The OECD’s decision comes at a bad time for the country, which is fighting the possibility of a detrimental grey listing by the Council of Europe’s MONEYVAL over its systematic failure to monitor and uphold anti-money laundering rules, as well as prohibitions against the financing of terrorism.
Once again, the latest OECD’s downgrade is the result of low or no supervision by the authorities entrusted to keep a watchful eye, particularly the Malta Financial Services Authority (MFSA) and the Financial Intelligence Analyses Unit (FIAU).
In its second peer review by the OECD’s Global Forum, published a few days ago, the international organisation said that Malta’s new peer review resulted in an overall ‘partially compliant’ rating, whereas the first round report (carried in 2013) had concluded that Malta was ‘largely compliant’ with the standard.
This means that unlike the majority of countries, which after a bad review in 2013 made the necessary changes to be declared complaint, Malta took the other direction and reduced its standing, instead of making sure to put its house in order.
According to the OECD, the main concerns identified in Malta refer to the effectiveness of enforcement and supervision activities to ensure the availability of ownership, accounting and banking information, particularly considering the falling compliance rates.
“Malta also had a large number of inactive companies registered during the review period, which caused delays or failures to provide information to its main EOI (exchange of information) partners.”
Among the recommendations made for Malta, the usual enhancement and supervision, mostly by the failing MFSA, comes as a top priority.

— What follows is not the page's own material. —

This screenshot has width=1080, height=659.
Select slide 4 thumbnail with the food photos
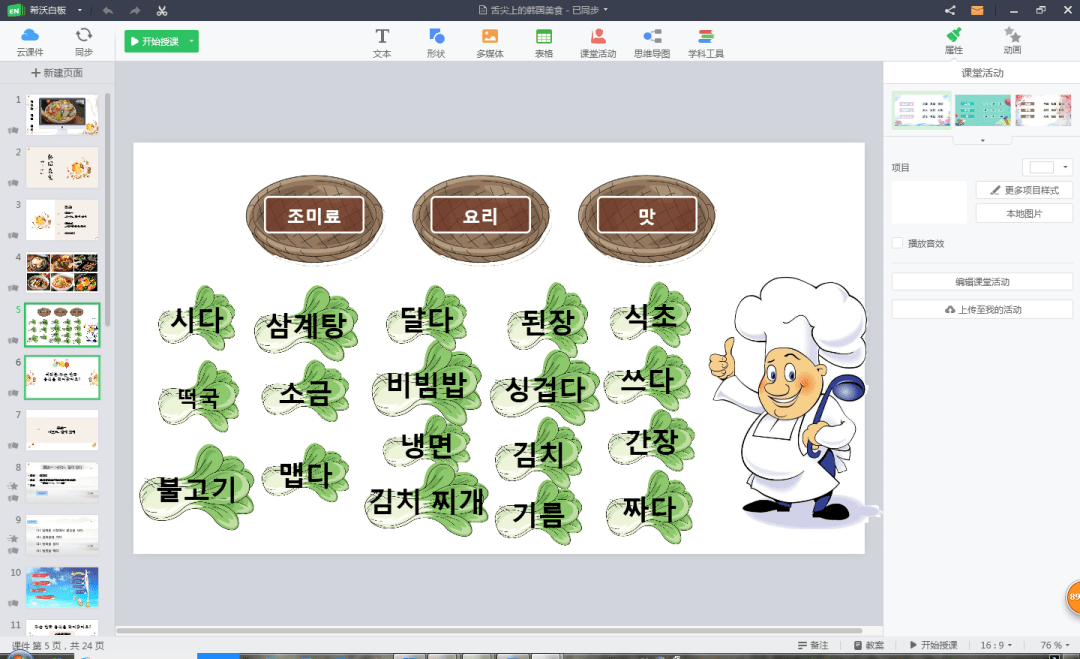pos(62,272)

“One of the key recommendations given to Malta in this report related to the lack of monitoring and supervision on the implementation of the cooperation regulations,” the report states.

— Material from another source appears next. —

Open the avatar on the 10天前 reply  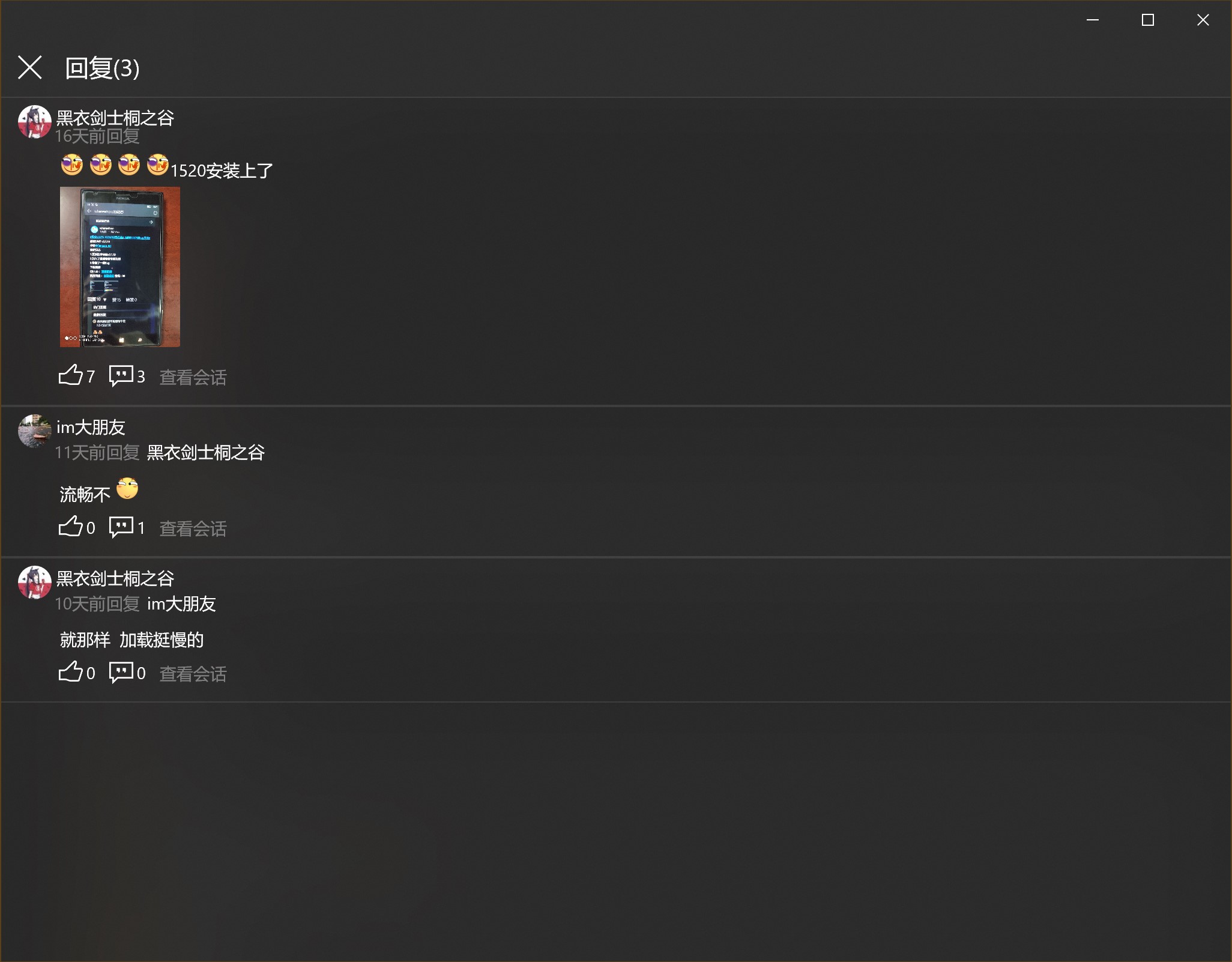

The 2013 report had recommended that Malta continues its efforts to ensure that its supervisory and enforcement powers are sufficiently exercised to support the various legal requirements set out in the cooperation regulations.

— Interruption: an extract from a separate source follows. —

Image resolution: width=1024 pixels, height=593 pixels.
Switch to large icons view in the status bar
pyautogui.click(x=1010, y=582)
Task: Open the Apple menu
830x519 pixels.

Yet, in its final assessment, the OECD concluded that “Malta has not taken sufficient measures to address the recommendation given in 2013”.
Malta’s financial services industry, created in the mid-90’s and a large source of wealth for the Maltese economy, has suffered a blow as a result of a number of serious scandals, including money-laundering activities, involving those at the highest levels of government.
The sagas over the Pilatus and Sata banks continued to tarnish Malta’s reputation overseas, soon after the new Labour government began selling Maltese and European passports to shady multi-millionaires.
The MFSA and the FIAU were caught unprepared and they have been trying to grapple with challenges, particularly in the run-up to the Moneyval assessment in which they are being accused of being strong with the weak and weak with the strong in its effort to tick the right boxes.